Тильда не выдержала первой, собралась в пять минут и, разругавшись напоследок со всеми в баре, уехала во Флорену. Её через новую границу пропустили легко, у неё во Флорене жили родственники, далёкие, правда, но какая разница? Главное, они согласились принять свою племянницу-ниобианку.
А она, оставшись в разоренной и опустевшей трёхкомнатной квартире, не стала дожидаться перемен и ушла к матери, в лес. Сбежала тайно!
Как же отличалась жизнь в их посёлке от той, что осталась в памяти, от той, что жила благодаря детским впечатлениям! Жизнь одиноких, заброшенных стариков, намеренно избегающих встреч с людьми.

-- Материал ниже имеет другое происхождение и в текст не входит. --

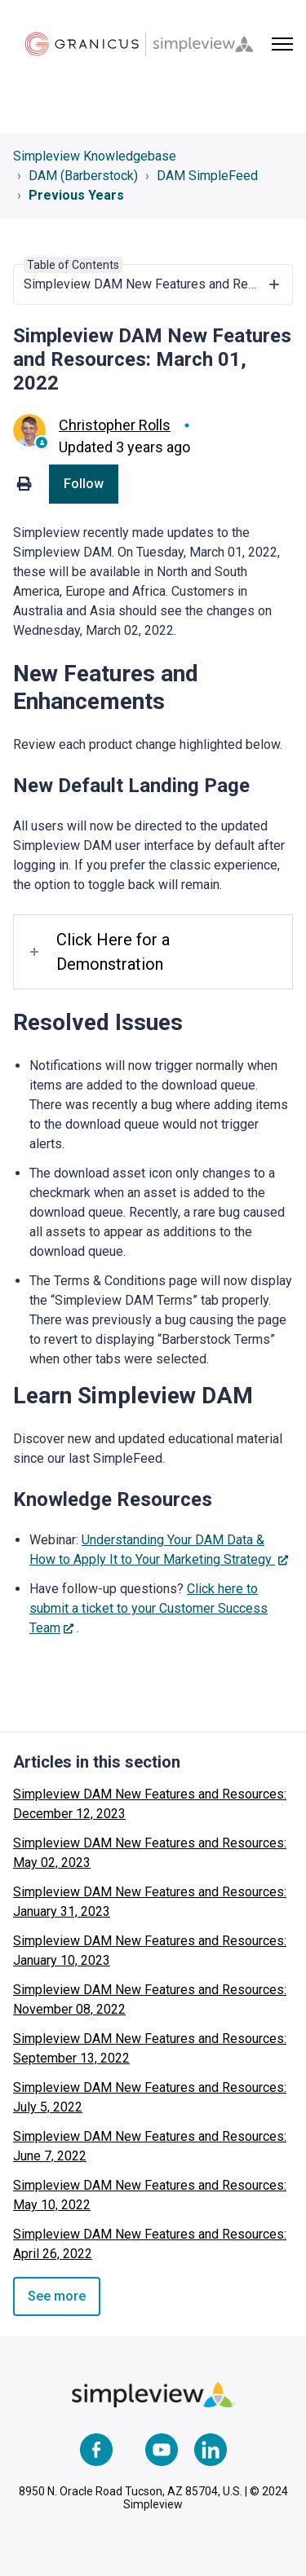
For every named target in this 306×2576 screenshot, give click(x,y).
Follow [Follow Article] (84, 483)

А она радовалась этому одиночеству и скрытности их жизни. Как она радовалась тому, что город и солдаты остались далеко-далеко, в другой вселенной, в другом мире!.. И это странное слово «война» больше не резало слух, и всё, что было связано с этим страшным словом, тоже осталось там же, куда она усилием воли загнала воспоминания о Чайна-Фло. Танки, бомбёжки, самолёты, обыски и допросы вместе с прилипчивыми, откровенными изучающими взглядами военных – всё она постаралась забыть. И Единый язык стал уходить в прошлое. А отдалённый гул ночных разрывов или тонкий звон пролетающих высоко в небе боевых самолётов чем-то напоминал ей комариный писк или далёкие раскаты грома в верховьях реки, у Радужного хребта…

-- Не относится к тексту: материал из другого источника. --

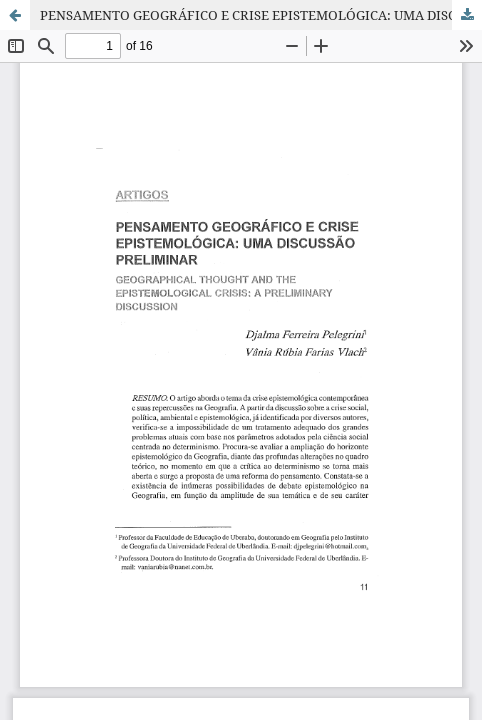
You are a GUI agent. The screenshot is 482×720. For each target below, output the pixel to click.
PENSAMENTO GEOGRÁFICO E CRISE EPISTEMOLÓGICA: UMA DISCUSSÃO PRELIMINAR (261, 15)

Скольких сил ей стоило создать у себя в душе это ощущение слепого неведения. Но, как и все ларимны, она умела управлять своей памятью, забывать то, что не нужно или не желательно знать. Это умение спасло её от сумасшествия, от паранойи. Ведь все попытки рассказать хоть кому-нибудь о том, что ей довелось пережить, не давали результатов, не освобождали от тяжести. Даже А-лата – милая А-лата! – только улыбалась, успокаивала, повторяя:
– Не надо… Не надо вспоминать об этих мерзостях. Люди живут по своим законам, и мы не будем вмешиваться. Мы просто будем жить так, как жили всегда, ещё до их прихода!..
Но жить так было уже нельзя!
Да они же просто говорили теперь на разных языках! Они стали чужими друг другу! Они – дочь и мать! Понимавшие каждую мысль, каждый пусть даже мимолётный взгляд или чуть уловимый жест.
А тут ещё этот парень! Новый подопечный матери… Он оказался человеком! Человеком и солдатом… Свет видит! Это было похуже самой нехорошей новости. От пожара бежал – под ливень попал!
Как же так?! Откуда?! Почему?! Неужели и здесь уже появились люди?! Люди в зелёной форме!
Со слов матери она сумела представить события четырёхдневной давности. Сионийцы, ниобиане – между ними она не делала никакого различия. Не вникала в суть войны. Что толку? Их, ларинов, вообще никто не спрашивал. Да они и сами не встревали, не вмешивались принципиально. А здесь же!
Они должны были просто выполнить приказ, тем более, и приказ был яснее ясного. Но человек, которого нужно было «похоронить», оказался ещё жив. Кто из них высказал идею попытаться помочь умирающему? Неизвестно! Но А-лата приложила к этому делу свою руку. Она согласилась принять человека, осквернить свой дом, наложить на себя бремя запретов на время лечения. А ей же теперь нельзя даже в доме своём находиться, в том доме, под крышей которого она не была десять лет.